To allow for feature and classifier selection, the available dataset was divided into five equally-sized sets. Four sets were used for development, while one set was kept aside for further model comparison and ensemble testing. The subsets were stratified for COVID status, severity outcome, age and sex.
The long-term prognosis prediction model was developed using part of the dataset described by Darcis et al. [26]. The aim was to create a model for predicting a patient’s likelihood to still experience symptoms at three months, plus or minus three weeks after the first positive RT-PCR test. Moreover, it was evaluated if the addition of other clinical data could improve the performance of this task.
For 149 patients, the CT and three-month follow-up data were available. In this group, 43 were admitted to the ICU at some point and 102 still experienced one or more symptoms three months after recording the first symptom. The median number of days until the follow-up closest to three months was 96.5 [3.0–293.0]. Recorded comorbidities included: chronic renal failure (13), diabetes (52), arterial hypertension (82), dyspnea (53), severe pathology (41), chronic pneumoptology (24), immunosuppression (9), smoking (80), asthma (16), chronic obstructive bronchopneumonia (9) and active cancer (14). Collected biological data at discharge, summarised in Table 2, included: levels of C-reactive protein (CRP), creatinine, white blood cell, haemoglobin, lymphocytes, aspartate aminotransferase, alanine aminotransferase, creatinine kinase, D-dimer, ferritin and glomerular filtration rate. Missing data were replaced by the median taken over the remaining patients.
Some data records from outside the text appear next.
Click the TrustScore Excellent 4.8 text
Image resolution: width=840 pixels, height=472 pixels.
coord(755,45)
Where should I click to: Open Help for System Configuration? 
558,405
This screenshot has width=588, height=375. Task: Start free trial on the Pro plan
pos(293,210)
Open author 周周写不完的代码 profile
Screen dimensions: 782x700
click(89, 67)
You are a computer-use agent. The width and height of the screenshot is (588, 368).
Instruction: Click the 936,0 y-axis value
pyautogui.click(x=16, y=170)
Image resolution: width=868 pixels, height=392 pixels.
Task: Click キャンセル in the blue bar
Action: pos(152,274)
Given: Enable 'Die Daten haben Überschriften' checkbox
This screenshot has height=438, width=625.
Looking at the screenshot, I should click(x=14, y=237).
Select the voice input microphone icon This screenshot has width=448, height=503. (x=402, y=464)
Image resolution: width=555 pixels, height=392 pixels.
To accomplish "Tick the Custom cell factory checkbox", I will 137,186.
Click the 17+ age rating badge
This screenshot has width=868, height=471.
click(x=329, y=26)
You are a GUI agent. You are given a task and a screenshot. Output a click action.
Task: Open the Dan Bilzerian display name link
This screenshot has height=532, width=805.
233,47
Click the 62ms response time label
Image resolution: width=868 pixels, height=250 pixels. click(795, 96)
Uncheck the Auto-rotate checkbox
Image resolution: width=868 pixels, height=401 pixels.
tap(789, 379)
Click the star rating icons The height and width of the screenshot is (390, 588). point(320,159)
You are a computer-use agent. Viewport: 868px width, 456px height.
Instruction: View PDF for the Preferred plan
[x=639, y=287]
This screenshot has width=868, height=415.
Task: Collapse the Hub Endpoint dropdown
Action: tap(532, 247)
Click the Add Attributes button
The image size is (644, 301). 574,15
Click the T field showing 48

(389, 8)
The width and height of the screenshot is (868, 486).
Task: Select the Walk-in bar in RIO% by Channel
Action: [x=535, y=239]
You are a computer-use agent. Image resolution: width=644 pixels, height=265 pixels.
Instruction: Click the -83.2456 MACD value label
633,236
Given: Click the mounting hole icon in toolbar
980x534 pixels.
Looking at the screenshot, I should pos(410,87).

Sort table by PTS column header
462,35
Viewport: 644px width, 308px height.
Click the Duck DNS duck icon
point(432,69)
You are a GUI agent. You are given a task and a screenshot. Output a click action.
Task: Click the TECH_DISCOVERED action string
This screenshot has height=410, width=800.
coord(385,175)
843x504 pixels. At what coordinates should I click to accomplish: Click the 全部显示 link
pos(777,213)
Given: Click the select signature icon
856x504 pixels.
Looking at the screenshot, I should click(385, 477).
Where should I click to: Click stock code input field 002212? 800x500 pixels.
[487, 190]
Dataset for external validation
A large, multicentric dataset was collected for external validation from three institutions: Centre Hospitalier Universitaire de Liège (CHUL, Liège, Belgium), Universitätsklinikum Heidelberg (UKHD, Heidelberg, Germany) and Universitair Ziekenhuis Brussel (UZB, Brussels, Belgium). For all patients, we collected the chest CT scan and corresponding acquisition date, the patient’s age, sex and the dates of intubation and/or death if applicable. At UZB, additional data were collected through a query of the registry of severe acute respiratory infections (SARI) [27]. The subset for which all required data were available comprised 982 cases from CHUL, 28 cases from UKHD and 308 subjects from UZB.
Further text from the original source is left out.